- Task description
Copy out the records word for word, from the very start down to the line that contains "Action: pos(46,636)", including that line.

────

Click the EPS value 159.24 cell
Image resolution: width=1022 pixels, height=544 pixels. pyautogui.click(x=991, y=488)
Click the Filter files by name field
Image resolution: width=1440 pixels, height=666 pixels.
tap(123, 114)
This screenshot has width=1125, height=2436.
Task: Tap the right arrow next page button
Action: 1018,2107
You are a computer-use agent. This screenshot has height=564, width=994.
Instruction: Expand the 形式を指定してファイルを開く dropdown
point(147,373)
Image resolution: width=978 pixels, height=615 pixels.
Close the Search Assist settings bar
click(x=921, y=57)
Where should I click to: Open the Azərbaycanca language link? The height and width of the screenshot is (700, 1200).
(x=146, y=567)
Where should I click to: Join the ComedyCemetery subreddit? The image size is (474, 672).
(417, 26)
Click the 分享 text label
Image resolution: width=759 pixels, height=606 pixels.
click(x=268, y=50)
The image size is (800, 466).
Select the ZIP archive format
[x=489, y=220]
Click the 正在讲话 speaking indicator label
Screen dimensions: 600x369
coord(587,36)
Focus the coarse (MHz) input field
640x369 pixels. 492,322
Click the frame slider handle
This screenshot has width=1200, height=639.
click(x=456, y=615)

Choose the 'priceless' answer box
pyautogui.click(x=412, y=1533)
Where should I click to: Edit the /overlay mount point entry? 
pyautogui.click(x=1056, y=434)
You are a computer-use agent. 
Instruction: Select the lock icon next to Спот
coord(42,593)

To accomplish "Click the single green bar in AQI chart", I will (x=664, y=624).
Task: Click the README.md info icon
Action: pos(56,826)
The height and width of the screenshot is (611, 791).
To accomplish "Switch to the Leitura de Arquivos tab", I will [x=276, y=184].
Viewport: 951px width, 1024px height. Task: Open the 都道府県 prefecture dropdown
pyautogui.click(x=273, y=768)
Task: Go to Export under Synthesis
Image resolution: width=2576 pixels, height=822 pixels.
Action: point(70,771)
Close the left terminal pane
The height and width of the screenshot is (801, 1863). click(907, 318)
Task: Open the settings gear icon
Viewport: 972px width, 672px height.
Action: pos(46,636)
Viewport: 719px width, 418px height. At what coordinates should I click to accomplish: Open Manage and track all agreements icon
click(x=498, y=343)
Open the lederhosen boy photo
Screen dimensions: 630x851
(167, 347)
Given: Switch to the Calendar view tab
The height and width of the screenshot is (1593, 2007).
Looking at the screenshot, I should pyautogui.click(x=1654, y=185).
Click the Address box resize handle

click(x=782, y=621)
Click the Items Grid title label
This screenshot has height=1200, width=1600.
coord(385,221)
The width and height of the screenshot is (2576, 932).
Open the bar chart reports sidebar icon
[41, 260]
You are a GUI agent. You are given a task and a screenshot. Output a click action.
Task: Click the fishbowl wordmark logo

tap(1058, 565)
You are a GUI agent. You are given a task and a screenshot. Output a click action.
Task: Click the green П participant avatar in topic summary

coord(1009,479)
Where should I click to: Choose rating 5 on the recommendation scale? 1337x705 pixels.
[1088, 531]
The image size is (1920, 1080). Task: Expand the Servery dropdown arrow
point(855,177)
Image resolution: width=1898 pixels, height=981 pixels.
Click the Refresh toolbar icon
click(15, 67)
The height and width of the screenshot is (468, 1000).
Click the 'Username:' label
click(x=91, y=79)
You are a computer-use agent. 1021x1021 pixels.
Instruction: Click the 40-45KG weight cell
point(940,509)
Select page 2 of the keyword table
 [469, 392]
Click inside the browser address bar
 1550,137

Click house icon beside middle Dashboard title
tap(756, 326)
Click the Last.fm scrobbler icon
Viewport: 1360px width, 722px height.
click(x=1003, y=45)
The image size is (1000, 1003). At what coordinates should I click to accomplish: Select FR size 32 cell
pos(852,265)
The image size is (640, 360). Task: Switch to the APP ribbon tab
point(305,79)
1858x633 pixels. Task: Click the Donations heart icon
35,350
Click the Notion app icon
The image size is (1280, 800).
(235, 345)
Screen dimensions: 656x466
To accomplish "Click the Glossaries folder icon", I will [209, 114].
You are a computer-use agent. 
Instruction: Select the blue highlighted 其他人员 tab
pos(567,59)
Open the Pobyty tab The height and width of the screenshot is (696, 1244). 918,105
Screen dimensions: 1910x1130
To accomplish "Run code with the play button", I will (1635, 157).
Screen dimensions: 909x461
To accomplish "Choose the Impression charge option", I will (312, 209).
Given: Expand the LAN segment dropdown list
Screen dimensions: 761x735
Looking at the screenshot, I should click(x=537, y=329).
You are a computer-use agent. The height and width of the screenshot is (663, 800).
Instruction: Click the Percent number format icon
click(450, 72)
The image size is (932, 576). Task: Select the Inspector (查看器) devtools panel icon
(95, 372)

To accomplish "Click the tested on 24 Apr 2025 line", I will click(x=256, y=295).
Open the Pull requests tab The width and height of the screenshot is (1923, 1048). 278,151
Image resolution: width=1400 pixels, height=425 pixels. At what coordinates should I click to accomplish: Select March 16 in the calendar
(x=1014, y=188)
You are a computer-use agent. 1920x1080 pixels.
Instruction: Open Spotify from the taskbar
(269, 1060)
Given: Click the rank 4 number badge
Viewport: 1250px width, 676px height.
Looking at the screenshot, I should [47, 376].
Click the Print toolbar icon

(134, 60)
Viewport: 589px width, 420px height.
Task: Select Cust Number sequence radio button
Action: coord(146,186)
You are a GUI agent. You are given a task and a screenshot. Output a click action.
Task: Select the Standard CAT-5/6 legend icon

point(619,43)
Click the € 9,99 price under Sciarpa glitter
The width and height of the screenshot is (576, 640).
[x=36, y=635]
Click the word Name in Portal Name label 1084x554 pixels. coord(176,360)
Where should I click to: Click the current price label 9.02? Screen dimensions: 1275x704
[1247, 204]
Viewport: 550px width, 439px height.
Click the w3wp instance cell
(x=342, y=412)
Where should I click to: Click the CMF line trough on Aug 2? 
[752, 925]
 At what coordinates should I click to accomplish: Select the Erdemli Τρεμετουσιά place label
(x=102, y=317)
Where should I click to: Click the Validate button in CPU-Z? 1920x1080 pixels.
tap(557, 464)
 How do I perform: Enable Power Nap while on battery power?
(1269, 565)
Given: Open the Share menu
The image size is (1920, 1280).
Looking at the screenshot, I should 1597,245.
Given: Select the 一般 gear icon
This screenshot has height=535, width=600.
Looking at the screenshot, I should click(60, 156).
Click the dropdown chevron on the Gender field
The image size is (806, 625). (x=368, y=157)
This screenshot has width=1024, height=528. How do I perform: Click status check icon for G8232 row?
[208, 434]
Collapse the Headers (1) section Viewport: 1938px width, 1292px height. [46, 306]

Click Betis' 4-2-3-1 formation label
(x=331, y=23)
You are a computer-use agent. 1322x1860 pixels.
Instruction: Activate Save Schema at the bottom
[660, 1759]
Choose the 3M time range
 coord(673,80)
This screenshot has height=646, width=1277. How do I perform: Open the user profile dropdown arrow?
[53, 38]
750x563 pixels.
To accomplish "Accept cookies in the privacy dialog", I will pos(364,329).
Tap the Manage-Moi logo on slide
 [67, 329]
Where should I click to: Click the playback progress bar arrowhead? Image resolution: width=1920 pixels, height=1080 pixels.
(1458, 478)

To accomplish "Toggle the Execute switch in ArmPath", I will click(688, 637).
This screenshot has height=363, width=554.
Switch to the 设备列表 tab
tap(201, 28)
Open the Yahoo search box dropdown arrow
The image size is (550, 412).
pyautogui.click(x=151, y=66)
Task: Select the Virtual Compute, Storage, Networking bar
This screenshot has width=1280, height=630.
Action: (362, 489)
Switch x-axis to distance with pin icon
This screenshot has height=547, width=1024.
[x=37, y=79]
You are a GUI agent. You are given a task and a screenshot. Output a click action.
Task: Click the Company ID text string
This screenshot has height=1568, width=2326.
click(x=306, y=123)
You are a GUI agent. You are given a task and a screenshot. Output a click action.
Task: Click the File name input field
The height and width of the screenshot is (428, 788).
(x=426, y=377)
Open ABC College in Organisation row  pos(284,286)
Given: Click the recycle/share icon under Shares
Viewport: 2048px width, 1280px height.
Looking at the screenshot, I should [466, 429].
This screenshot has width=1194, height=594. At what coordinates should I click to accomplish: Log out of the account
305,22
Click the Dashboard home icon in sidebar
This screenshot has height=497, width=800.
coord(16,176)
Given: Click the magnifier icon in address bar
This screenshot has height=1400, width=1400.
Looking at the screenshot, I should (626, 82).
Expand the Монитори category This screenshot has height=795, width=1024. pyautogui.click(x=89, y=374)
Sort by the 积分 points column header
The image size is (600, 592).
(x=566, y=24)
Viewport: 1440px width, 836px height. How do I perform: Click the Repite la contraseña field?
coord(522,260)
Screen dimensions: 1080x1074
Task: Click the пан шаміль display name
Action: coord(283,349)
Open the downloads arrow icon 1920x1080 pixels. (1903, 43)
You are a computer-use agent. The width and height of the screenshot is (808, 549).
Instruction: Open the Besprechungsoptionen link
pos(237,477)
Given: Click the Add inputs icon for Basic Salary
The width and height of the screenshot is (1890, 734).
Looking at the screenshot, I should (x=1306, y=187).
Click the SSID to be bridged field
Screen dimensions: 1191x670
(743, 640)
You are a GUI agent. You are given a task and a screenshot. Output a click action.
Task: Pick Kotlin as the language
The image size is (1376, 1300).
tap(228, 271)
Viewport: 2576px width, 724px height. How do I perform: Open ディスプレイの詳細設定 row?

────

- Reply to the exercise
Click the EPS value 159.24 cell
Image resolution: width=1022 pixels, height=544 pixels. pyautogui.click(x=991, y=488)
Click the Filter files by name field
Image resolution: width=1440 pixels, height=666 pixels.
tap(123, 114)
This screenshot has width=1125, height=2436.
Task: Tap the right arrow next page button
Action: 1018,2107
You are a computer-use agent. This screenshot has height=564, width=994.
Instruction: Expand the 形式を指定してファイルを開く dropdown
point(147,373)
Image resolution: width=978 pixels, height=615 pixels.
Close the Search Assist settings bar
click(x=921, y=57)
Where should I click to: Open the Azərbaycanca language link? The height and width of the screenshot is (700, 1200).
(x=146, y=567)
Where should I click to: Join the ComedyCemetery subreddit? The image size is (474, 672).
(417, 26)
Click the 分享 text label
Image resolution: width=759 pixels, height=606 pixels.
click(x=268, y=50)
The image size is (800, 466).
Select the ZIP archive format
[x=489, y=220]
Click the 正在讲话 speaking indicator label
Screen dimensions: 600x369
coord(587,36)
Focus the coarse (MHz) input field
640x369 pixels. 492,322
Click the frame slider handle
This screenshot has width=1200, height=639.
click(x=456, y=615)

Choose the 'priceless' answer box
pyautogui.click(x=412, y=1533)
Where should I click to: Edit the /overlay mount point entry? 
pyautogui.click(x=1056, y=434)
You are a computer-use agent. 
Instruction: Select the lock icon next to Спот
coord(42,593)

To accomplish "Click the single green bar in AQI chart", I will (x=664, y=624).
Task: Click the README.md info icon
Action: pos(56,826)
The height and width of the screenshot is (611, 791).
To accomplish "Switch to the Leitura de Arquivos tab", I will [x=276, y=184].
Viewport: 951px width, 1024px height. Task: Open the 都道府県 prefecture dropdown
pyautogui.click(x=273, y=768)
Task: Go to Export under Synthesis
Image resolution: width=2576 pixels, height=822 pixels.
Action: point(70,771)
Close the left terminal pane
The height and width of the screenshot is (801, 1863). click(907, 318)
Task: Open the settings gear icon
Viewport: 972px width, 672px height.
Action: pos(46,636)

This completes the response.